WORK INSTRUCTION: Please output exactly the lines from the one containing "This screenshot has width=375, height=281." through the last line of the records, both included.

EXTRACTED DATA:
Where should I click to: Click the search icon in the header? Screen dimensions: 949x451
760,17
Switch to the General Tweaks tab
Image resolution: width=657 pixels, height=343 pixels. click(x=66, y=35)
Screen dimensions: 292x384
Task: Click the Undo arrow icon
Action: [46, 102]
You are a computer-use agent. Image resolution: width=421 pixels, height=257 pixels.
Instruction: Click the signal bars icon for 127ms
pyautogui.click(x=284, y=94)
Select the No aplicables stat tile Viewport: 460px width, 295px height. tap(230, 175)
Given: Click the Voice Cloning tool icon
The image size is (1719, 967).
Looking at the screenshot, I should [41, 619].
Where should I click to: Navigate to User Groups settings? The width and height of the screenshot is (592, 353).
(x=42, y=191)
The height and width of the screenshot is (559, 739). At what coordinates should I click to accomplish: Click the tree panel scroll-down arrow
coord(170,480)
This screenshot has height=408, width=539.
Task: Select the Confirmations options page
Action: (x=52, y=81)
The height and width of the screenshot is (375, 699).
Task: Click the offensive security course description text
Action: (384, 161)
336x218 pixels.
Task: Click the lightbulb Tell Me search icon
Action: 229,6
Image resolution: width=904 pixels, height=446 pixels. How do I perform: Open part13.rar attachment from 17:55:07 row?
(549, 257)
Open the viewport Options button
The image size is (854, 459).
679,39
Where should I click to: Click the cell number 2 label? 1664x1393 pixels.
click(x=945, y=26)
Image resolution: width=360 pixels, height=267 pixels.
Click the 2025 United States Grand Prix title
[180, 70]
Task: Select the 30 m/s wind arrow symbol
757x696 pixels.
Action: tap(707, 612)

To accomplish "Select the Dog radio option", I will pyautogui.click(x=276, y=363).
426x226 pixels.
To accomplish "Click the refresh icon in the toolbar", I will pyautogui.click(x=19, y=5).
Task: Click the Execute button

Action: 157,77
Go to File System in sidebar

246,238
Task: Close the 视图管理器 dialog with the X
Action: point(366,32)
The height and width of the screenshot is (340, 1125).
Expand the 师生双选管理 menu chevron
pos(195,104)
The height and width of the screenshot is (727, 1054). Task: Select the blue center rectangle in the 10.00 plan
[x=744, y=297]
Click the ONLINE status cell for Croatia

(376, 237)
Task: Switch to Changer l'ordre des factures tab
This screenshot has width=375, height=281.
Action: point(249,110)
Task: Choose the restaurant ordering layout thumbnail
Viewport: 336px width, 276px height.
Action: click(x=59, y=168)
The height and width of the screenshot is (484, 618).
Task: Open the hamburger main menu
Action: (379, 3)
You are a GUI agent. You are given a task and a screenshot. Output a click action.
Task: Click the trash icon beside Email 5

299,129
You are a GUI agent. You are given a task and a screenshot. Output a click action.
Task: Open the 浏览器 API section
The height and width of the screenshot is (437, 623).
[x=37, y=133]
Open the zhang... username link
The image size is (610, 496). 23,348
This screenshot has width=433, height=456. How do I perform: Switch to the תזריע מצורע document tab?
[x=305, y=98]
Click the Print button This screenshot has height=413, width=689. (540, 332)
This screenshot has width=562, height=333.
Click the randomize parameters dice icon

ANSWER SECTION:
This screenshot has width=375, height=281.
Action: point(249,110)
Task: Choose the restaurant ordering layout thumbnail
Viewport: 336px width, 276px height.
Action: click(x=59, y=168)
The height and width of the screenshot is (484, 618).
Task: Open the hamburger main menu
Action: (379, 3)
You are a GUI agent. You are given a task and a screenshot. Output a click action.
Task: Click the trash icon beside Email 5

299,129
You are a GUI agent. You are given a task and a screenshot. Output a click action.
Task: Open the 浏览器 API section
The height and width of the screenshot is (437, 623).
[x=37, y=133]
Open the zhang... username link
The image size is (610, 496). 23,348
This screenshot has width=433, height=456. How do I perform: Switch to the תזריע מצורע document tab?
[x=305, y=98]
Click the Print button This screenshot has height=413, width=689. (540, 332)
This screenshot has width=562, height=333.
Click the randomize parameters dice icon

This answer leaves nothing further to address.